Ok, I understood now what you meant with "work something" as in, for instance "she's really working that new hair style".. ok

But, it still does not mean the same thing as in "caprichar em''


"Aquela menina caprichou no decote"

would be best translated as

"That girl has got a really big cleavage with this dress" (She really made an effort to show her boobs with her dress)


To translate: "That girl is really working that neckline"
"Aquela menina esta arrasando com esse decote"


----------



## la jeremiada de Jeremías

caioguima said:


> Ok, I understood now what you meant with "work something" as in, for instance "she's really working that new hair style".. ok
> 
> But, it still does not mean the same thing as in "caprichar em''
> 
> 
> "Aquela menina caprichou no decote"
> 
> would be best translated as
> 
> "That girl has got a really big cleavage with this dress" (She really made an effort to show her boobs with her dress)
> 
> 
> To translate: "That girl is really working that neckline"
> "Aquela menina esta arrasando com esse decote"

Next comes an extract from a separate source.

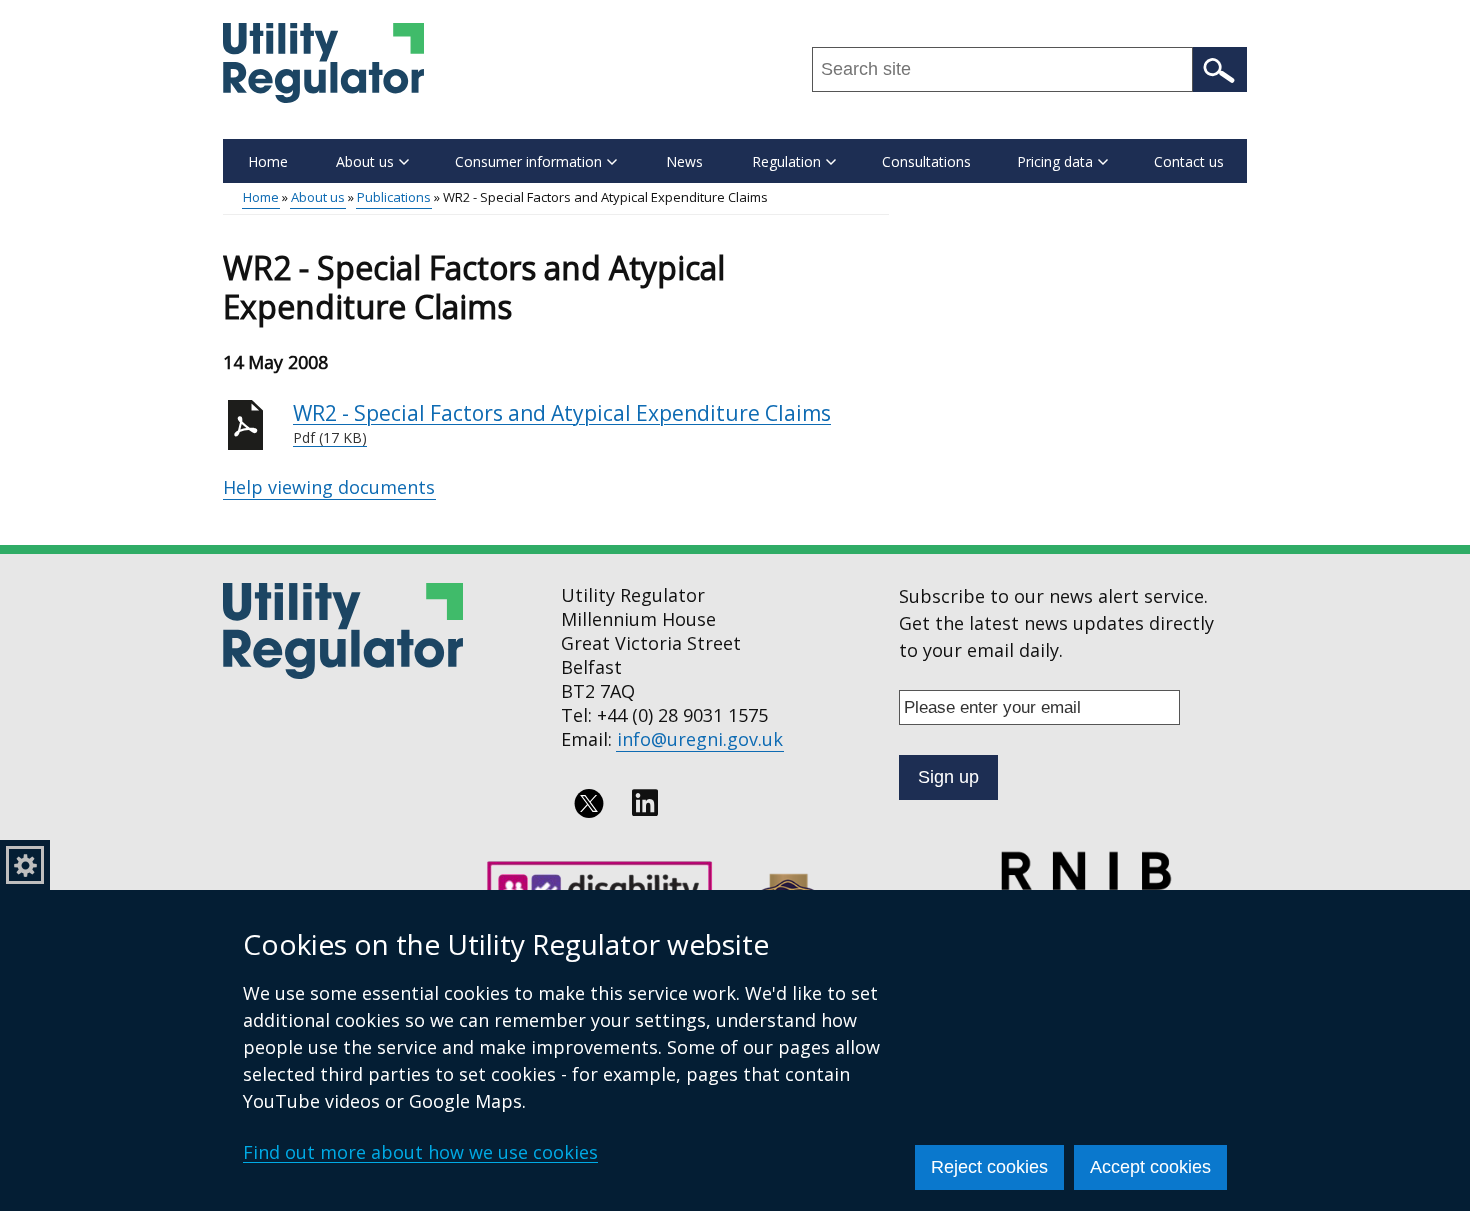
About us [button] (365, 161)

I appreciate those examples, Caio.  I guess caprichar em is one heck of an idiom.


----------



## Svefngenglar

Caprichar would mean to pull something off in style. I would say crapichar implies the end result is impressive AND one put some effort into it.


----------



## la jeremiada de Jeremías

Svefngenglar said:


> Caprichar would mean to pull something off in style. I would say crapichar implies the end result is impressive AND one put some effort into it.

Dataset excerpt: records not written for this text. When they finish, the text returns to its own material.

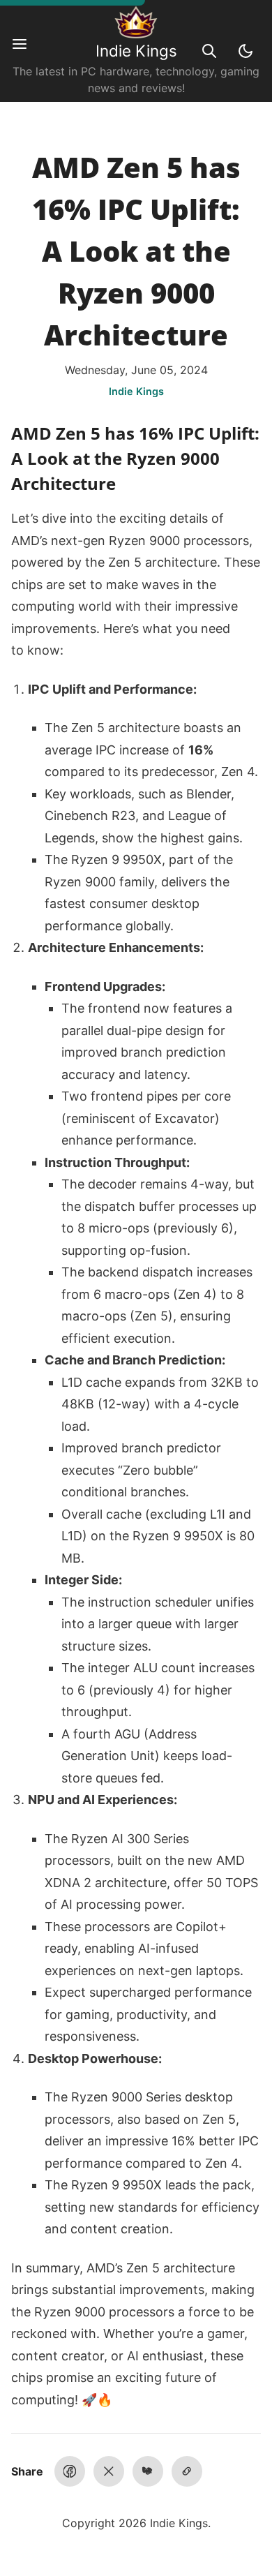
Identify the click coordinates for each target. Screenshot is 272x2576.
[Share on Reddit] (148, 2471)
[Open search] (209, 51)
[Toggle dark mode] (245, 51)
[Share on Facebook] (69, 2471)
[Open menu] (26, 51)
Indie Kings (136, 50)
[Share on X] (108, 2471)
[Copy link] (187, 2471)
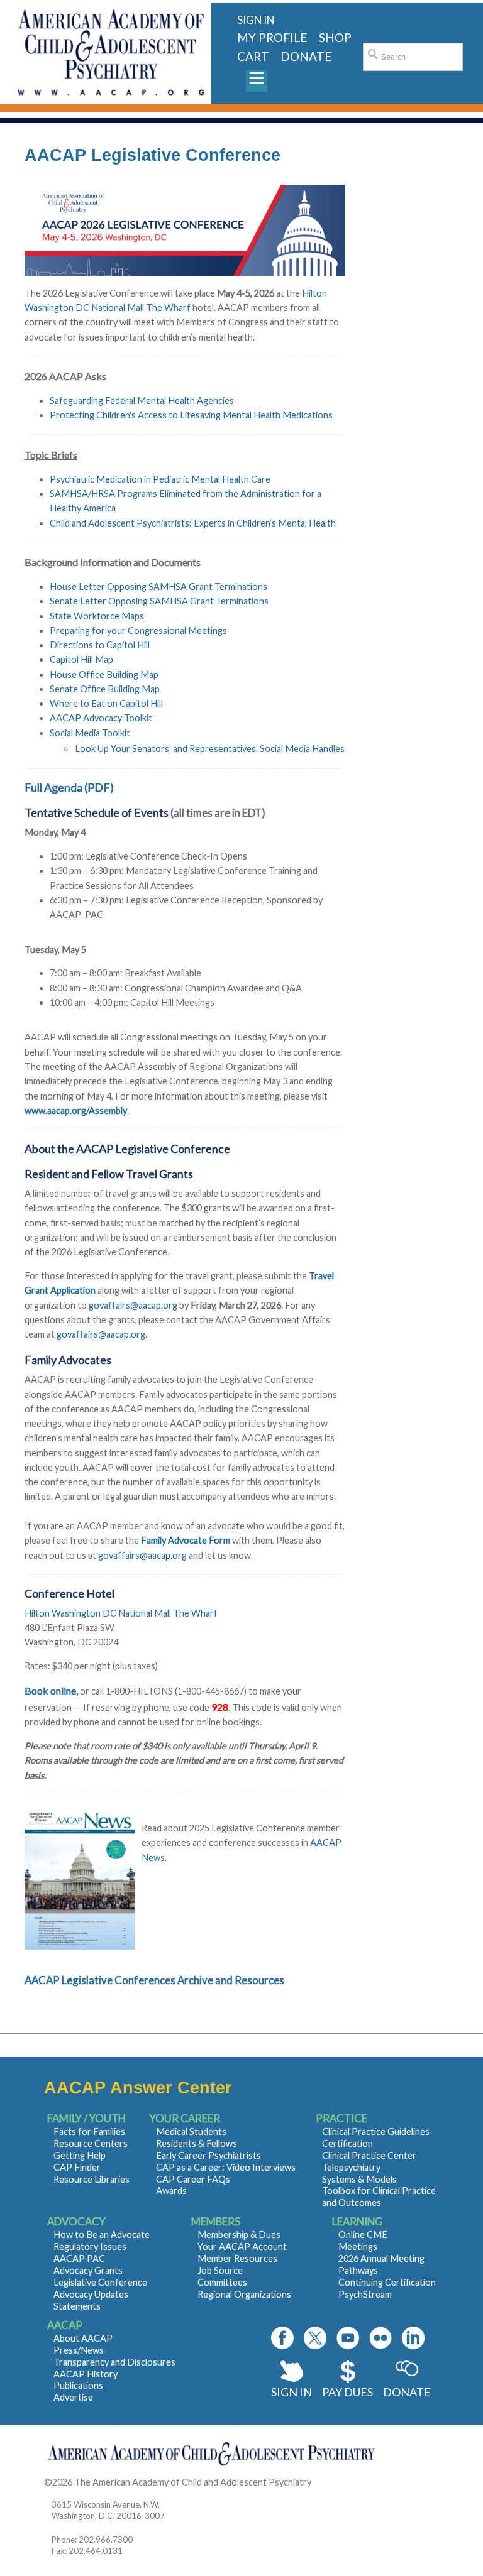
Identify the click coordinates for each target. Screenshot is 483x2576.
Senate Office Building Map (105, 689)
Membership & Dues (238, 2234)
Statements (77, 2306)
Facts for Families (89, 2131)
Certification (347, 2143)
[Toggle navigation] (256, 81)
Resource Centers (90, 2143)
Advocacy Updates (90, 2294)
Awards (171, 2190)
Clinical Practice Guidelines (376, 2131)
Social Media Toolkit (90, 733)
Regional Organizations (244, 2294)
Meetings (357, 2246)
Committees (222, 2282)
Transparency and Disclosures (114, 2362)
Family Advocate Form (185, 1540)
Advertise (73, 2397)
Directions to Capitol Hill (100, 645)
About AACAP (83, 2338)
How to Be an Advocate (101, 2234)
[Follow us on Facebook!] (282, 2338)
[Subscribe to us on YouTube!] (347, 2338)
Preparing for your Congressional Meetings (138, 630)
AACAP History (85, 2374)
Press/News (78, 2350)
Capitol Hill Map (81, 659)
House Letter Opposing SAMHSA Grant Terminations (158, 586)
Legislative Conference (100, 2282)
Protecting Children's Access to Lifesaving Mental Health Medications (191, 415)
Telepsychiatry (351, 2167)
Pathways (358, 2270)
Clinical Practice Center (369, 2155)
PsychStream (365, 2294)
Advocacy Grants (88, 2270)
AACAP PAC (79, 2258)
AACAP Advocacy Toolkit (101, 717)
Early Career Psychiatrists (208, 2155)
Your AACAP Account (242, 2246)
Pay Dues (347, 2392)
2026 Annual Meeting (381, 2258)
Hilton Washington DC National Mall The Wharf (121, 1613)
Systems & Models (359, 2179)
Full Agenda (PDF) (69, 787)
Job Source (220, 2270)
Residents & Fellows (196, 2143)
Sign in (255, 19)
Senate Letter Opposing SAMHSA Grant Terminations (159, 601)
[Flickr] (380, 2338)
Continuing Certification (387, 2282)
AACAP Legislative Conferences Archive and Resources (154, 1980)
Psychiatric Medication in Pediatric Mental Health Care (160, 479)
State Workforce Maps (97, 616)
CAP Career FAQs (193, 2179)
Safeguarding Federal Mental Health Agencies (142, 400)
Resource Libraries (91, 2179)
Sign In (291, 2392)
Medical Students (191, 2131)
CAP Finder (77, 2167)
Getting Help (79, 2155)
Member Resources (237, 2258)
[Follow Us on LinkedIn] (413, 2338)
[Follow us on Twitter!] (315, 2338)
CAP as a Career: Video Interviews (226, 2167)
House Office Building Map (104, 674)
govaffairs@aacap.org (133, 1305)
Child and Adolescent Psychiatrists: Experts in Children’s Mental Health (193, 523)
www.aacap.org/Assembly (76, 1110)
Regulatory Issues (89, 2246)
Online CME (362, 2234)
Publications (78, 2385)
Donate (407, 2392)
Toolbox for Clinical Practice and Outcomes (379, 2196)
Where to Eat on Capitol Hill (106, 703)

Thanks.  That's a good one, too.


----------



## Erick404

la jeremiada de Jeremías said:


> I appreciate those examples, Caio.  I guess caprichar em is one heck of an idiom.

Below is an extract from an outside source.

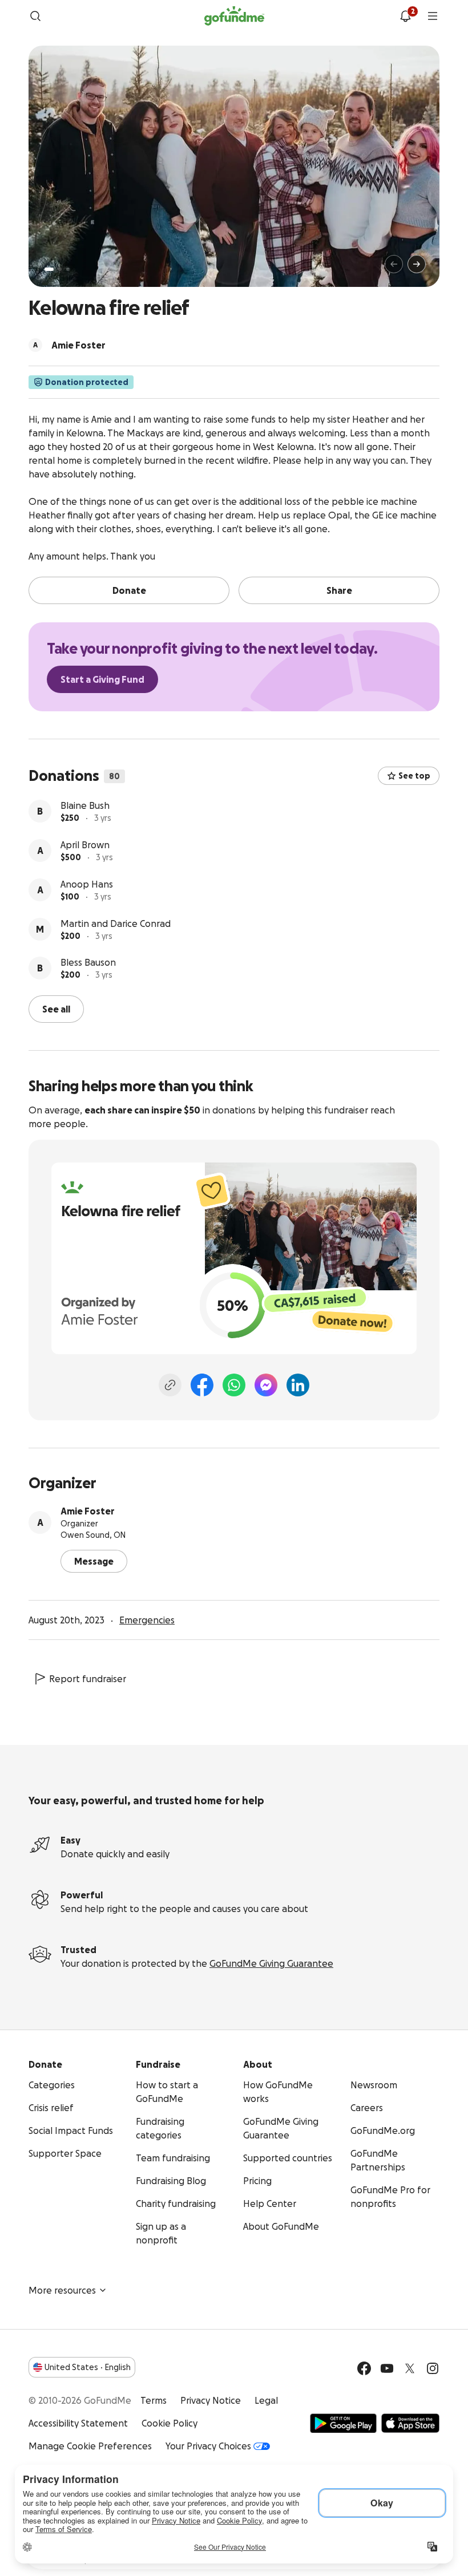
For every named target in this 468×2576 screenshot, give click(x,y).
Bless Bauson (88, 962)
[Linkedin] (298, 1383)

Yes, it's completely true. You have to get used with how it is employed.


----------



## Duver

To do with great care


----------



## alicenine

Oi,

Como vocês diriam "caprichar" em inglês? 

No sentido de "ele caprichou na pintura" ou "ela caprichou no molho"

Obrigada


----------



## Arrius

He became obsessed with painting.
He took up painting very serously.
He became very keen on/interested in painting. 
He was very much into painting (modern. colloquial)

*Sorry, thought this was the first page.*


----------



## Vanda

Temos uma longa discussão sobre caprichar acima.


----------



## Mr. Perussi

"LG Secret shows off its multimedia capabilities," 
Using "capricha em" you can understand as:
"LG is generous or full of multimedia capabilities"

in this case the same for Sabrina Sato´s neckline
"Sabrina Sato shows off her low cut neckline"?
Using "capricha no"
"Sabrina Sato was generous...

But most of the times you can understand as: "Do your best" in a popular way.


----------



## abovethelaws

O que é o significado de "caprichar". Ontem ouvi a minha amiga falando que alguem "caprichou" alguma coisa. 

Obrigado e sempre aprecio as suas ajudas. 
Ken


----------